• [Activity]:
Keep the pictures out of your copy. Transcribe the records below exactly.

• [Record set]:
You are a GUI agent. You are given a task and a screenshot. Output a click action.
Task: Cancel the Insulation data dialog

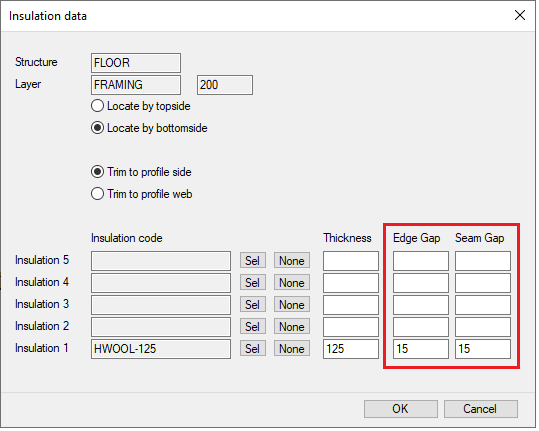click(481, 409)
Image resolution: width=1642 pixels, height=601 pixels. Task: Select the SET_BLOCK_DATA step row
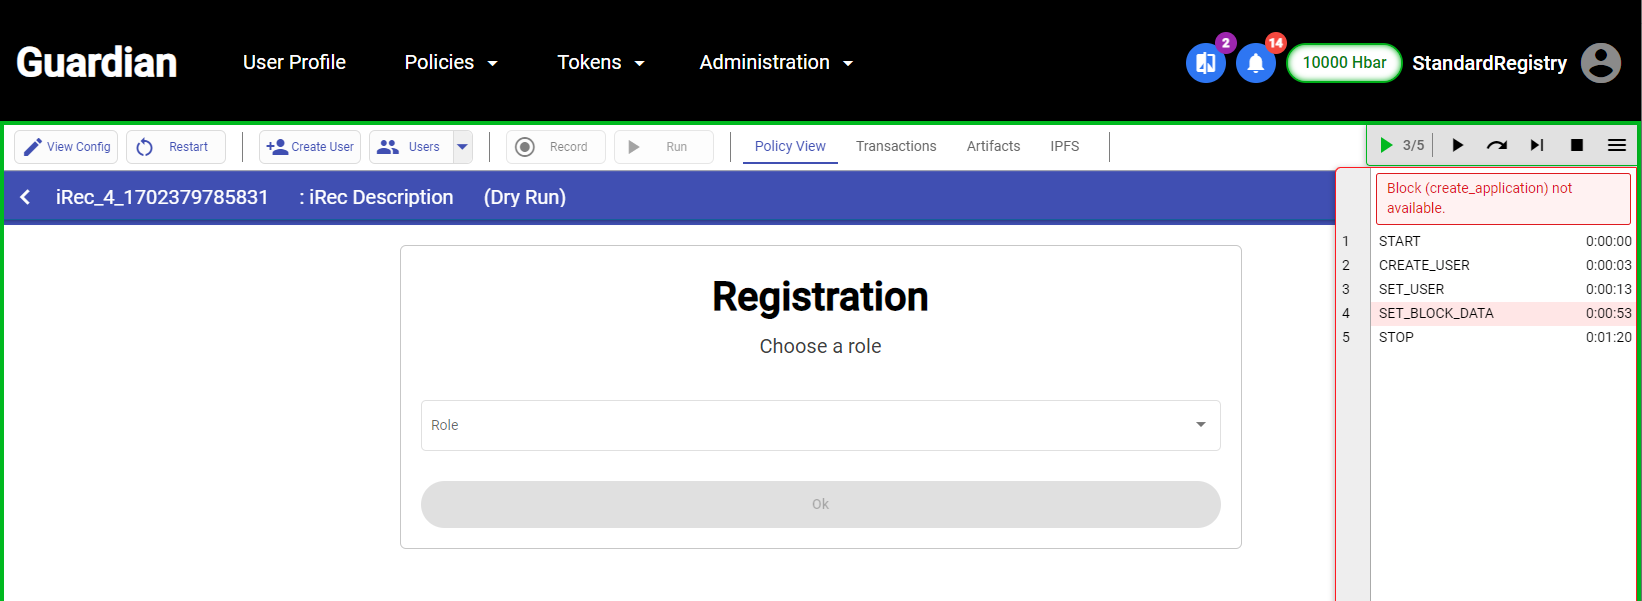pos(1488,313)
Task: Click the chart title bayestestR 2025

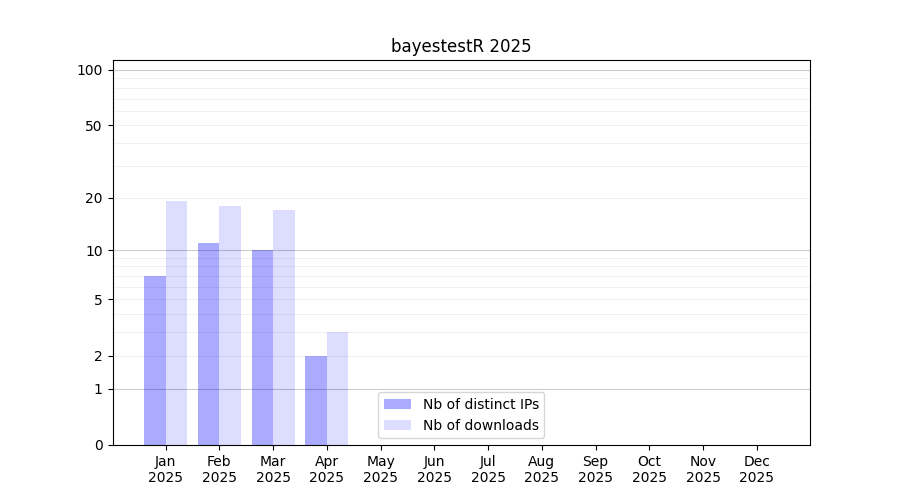Action: (461, 46)
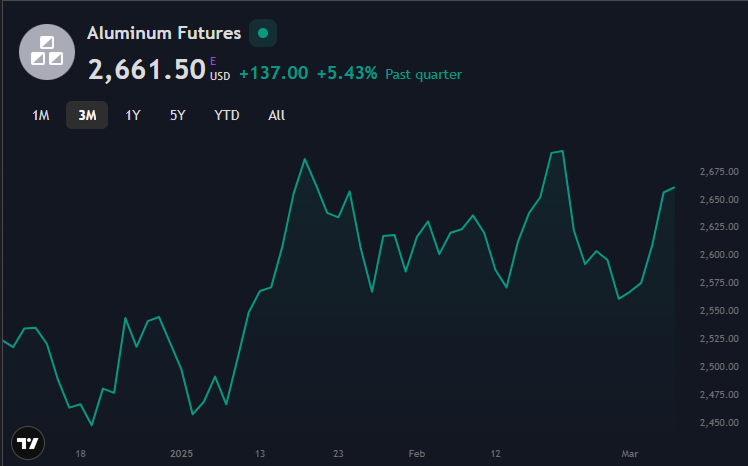Show the All time range
748x466 pixels.
click(277, 115)
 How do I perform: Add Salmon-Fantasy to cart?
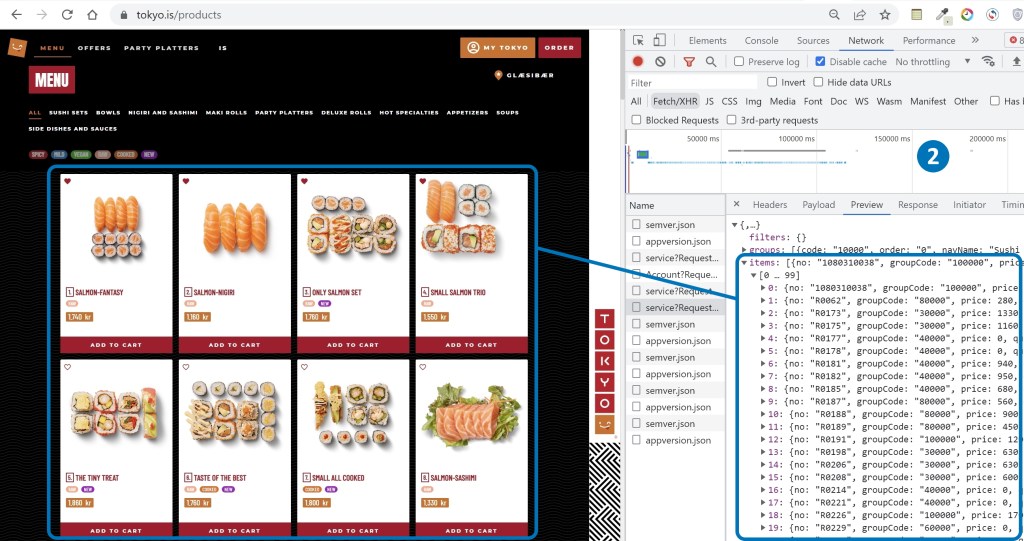[x=116, y=345]
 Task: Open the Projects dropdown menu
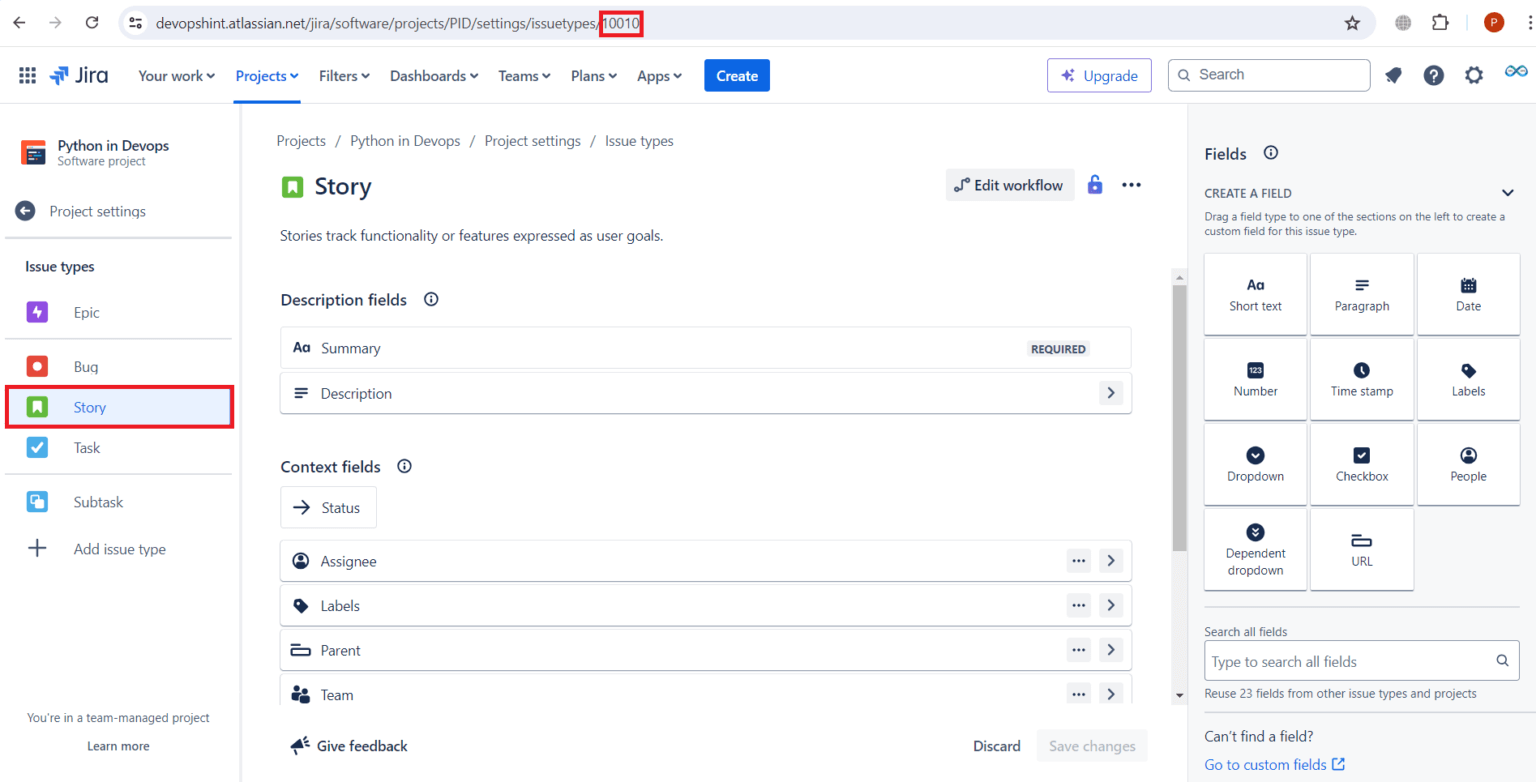point(267,76)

• [Response]:
You are a GUI agent. You are given a task and a screenshot. Output a click action.
Task: Cancel the Insulation data dialog

click(481, 409)
Image resolution: width=1642 pixels, height=601 pixels. Task: Select the SET_BLOCK_DATA step row
pos(1488,313)
Task: Click the chart title bayestestR 2025

Action: (461, 46)
Show the All time range
748x466 pixels.
click(277, 115)
 How do I perform: Add Salmon-Fantasy to cart?
[x=116, y=345]
 Task: Open the Projects dropdown menu
point(267,76)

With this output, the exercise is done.